FUNCTIONAL RECONSTITUTION OF RECOMBINANT PHOSPHOLAMBAN WITH RABBIT SKELETAL CA2+-ATPASE

Phospholamban (PLB) is a small, transmembrane protein that resides in the cardiac sarcoplasmic reticulum (SR) and regulates the activity of Ca2+-ATPase in response to P-adrenergic stimulation. We have used the baculovirus expression system in Sf21 cells to express milligram quantities of wild-type PLB. After purification by antibody affinity chromatography, the function of this recombinant PLB was tested by reconstitution with Ca2+-ATPase purified from skeletal SR. The results obtained with recombinant PLB were indistinguishable from those obtained with purified, canine cardiac PLB. In particular, PLB reduced the apparent calcium affinity of Ca2+-ATPase but had no effect on V-max.
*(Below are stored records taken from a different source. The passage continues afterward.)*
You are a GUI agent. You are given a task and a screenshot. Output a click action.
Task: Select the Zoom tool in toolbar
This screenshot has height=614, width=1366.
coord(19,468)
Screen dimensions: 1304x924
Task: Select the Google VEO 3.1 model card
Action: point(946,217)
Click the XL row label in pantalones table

At pCa 6.8, PLB inhibited both calcium uptake and ATPase activity of Ca2+-ATPase by 50%. This inhibition was fully reversed by addition of a monoclonal antibody to PLB, which mimics the physiological effects of PLB phosphorylation. Maximal PLB regulatory effects occurred at a molar stoichiometry of similar to 3:1, PLB/Ca2+-ATPase. We also investigated peptides corresponding to the two main domains of PLB. The membrane-spanning domain, PLB(26-52), appeared to uncouple ATPase hydrolysis from calcium transport, even though the permeability of the reconstituted vesicles was not altered. The cytoplasmic peptide, PLB(1-31), had little effect, even at a 300:1 molar excess over Ca2+-ATPase.